- [SELECTED PASSAGE]:

--- Start ---

# New D1-4 Spindle



## HMF (Sep 25, 2018)

There is a D1-4 spindle on Ebay. I want to buy one to replace my scarred one.  This one has a scarred bullgear pin.


https://www.ebay.com/itm/South-Bend...e=STRK:MEBIDX:IT&_trksid=p2060353.m1438.l2649


Question, can I strip down this spindle and put my bull gear on it to have a nicer bull gear pin?
If so, how big a PITA will this be?

TIA.


----------



## dlane (Sep 25, 2018)

That would be a nice upgrade but you would need different chucks, it’s been a while since I had mine apart but if I remember rite the bull gear is a snug fit on the spindle. If you remove the cone pulley you should be able to change the pin out. The spindle shims will probably need to be changed for the correct fit “lift test” . if your bronze bearings are descent you could probably sell them , do you have the 10L refurbish book ? It has good info for setting it up.

Ps, glad to hear your getting her going


----------



## HMF (Sep 25, 2018)

So, from what you are saying, it won't be that easy to just switch out the old spindle , put the old bull gear on the new spindle and get it into the machine. I do have the refurbish book from a few years back, but, I am one of those guys who needs to be shown, which Eddye has offered to do.

I will be doing my best to get her going....hope I can do it.....


----------



## woodtickgreg (Sep 25, 2018)

It's not that tough  Nelson. Read my rebuild thread as I posted lots of pics of the shins, bearing shells, and of the lift test set up. It's all done by hand and not under power. It just takes time sometimes to get it right as far as the shims go. If need be you can order new shims on Ebay now, a guy is making and selling them and they look nice. I made mine because at the time no one was making them. I have always wanted to upgrade mine to a d14 but it works so I leave it alone.


----------



## dlane (Sep 25, 2018)

If the new spindle bull gear is in good shape I would just change the pull pin and use the whole new spindle assembly.
Greg’s thread on his refurbish should definitely help with your whole refurbish. 
The spindle should be a simple swap, but you will want to get the new spindle oilers (forgot the name) and get the lift test correct, no big deal.


----------



## derf (Sep 25, 2018)

I'd just replace the pin, but if you have to tear it down, I would definitely drill some more pin detents in the cone pulley.


----------



## HMF (Sep 26, 2018)

Well, it has bid up to $600, so I am going to go with my old one. For that price, I bet I can have a new one made!


----------



## dlane (Sep 26, 2018)

Wow, 
What is scarred on your spindle?.


----------



## HMF (Sep 30, 2018)

Here it is:








I did it improperly removing to old spindle gear 9 years ago when I did not have a puller:





Moronic, and I advertised it on PM and the rest is history:

Here is the good advice I got:

To remove the small left end gear will require you to use a 3 jaw puller. Additionally, you will need to turn an aluminum plug with a center point to stick in the open end of the spindle which will locate the puller's center.

--- End ---

- [TASK BRIEF]: Please copy the D1-4 spindle thread word for word, from "Well, it has" to "on your spindle?.".

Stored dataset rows
--- Start ---

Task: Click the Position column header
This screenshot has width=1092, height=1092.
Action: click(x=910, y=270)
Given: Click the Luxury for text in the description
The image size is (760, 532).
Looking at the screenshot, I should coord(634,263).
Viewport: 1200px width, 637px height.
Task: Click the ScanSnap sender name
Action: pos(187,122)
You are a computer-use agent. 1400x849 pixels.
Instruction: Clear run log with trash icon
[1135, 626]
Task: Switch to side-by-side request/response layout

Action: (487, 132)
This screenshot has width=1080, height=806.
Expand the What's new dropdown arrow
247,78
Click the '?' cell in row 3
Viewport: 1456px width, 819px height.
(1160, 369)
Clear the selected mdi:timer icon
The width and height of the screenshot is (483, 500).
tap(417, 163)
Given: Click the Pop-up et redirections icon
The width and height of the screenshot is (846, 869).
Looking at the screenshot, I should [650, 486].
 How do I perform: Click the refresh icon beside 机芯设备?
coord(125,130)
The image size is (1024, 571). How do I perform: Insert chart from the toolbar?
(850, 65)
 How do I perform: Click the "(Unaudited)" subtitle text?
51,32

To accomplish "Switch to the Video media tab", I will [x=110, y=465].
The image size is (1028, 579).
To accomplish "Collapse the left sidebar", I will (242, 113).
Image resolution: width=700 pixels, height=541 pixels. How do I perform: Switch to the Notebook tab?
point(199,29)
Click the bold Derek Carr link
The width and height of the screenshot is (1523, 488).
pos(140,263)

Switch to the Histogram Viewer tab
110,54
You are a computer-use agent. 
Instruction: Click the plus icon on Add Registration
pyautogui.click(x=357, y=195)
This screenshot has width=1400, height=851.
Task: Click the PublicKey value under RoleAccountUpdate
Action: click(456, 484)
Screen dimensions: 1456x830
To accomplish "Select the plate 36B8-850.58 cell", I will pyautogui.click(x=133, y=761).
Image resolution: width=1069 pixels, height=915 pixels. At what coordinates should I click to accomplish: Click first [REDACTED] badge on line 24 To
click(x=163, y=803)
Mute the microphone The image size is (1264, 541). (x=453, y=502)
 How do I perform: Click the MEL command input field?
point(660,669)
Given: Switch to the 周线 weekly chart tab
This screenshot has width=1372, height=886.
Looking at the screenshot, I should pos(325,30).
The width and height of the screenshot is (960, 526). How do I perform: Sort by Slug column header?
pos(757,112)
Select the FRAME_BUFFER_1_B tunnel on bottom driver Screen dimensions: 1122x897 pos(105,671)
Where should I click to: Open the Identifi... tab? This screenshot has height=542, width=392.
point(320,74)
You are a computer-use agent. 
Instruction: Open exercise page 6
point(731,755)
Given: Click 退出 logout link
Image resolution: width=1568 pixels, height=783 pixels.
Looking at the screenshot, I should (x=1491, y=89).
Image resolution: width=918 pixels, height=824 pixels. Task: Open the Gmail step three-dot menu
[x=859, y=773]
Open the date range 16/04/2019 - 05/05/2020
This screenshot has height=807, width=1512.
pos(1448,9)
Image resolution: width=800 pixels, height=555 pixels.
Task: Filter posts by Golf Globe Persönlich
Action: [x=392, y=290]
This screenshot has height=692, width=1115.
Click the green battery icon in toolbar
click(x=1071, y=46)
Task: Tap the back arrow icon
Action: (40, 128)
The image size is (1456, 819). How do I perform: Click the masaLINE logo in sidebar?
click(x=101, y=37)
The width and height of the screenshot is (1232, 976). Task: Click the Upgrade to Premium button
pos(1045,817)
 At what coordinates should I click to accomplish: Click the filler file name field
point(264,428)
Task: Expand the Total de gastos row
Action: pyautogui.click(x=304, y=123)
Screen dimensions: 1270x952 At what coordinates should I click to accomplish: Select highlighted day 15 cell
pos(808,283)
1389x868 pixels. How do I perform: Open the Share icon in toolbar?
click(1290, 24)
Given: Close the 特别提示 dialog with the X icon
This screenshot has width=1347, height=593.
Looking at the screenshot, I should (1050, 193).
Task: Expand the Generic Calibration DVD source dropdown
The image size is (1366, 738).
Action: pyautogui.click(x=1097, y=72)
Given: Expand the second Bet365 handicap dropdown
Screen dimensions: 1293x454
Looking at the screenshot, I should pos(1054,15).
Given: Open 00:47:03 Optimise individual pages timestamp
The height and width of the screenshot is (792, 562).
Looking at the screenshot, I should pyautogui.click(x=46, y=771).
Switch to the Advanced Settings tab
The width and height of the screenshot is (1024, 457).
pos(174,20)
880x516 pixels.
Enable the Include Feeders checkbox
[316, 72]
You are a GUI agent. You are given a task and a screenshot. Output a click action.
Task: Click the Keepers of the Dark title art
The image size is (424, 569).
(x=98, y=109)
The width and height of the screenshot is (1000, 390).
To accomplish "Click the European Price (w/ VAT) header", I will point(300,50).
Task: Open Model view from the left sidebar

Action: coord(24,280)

--- End ---

- [OUTPUT FOR THIS EXERCISE]:
Well, it has bid up to $600, so I am going to go with my old one. For that price, I bet I can have a new one made!


----------



## dlane (Sep 26, 2018)

Wow, 
What is scarred on your spindle?.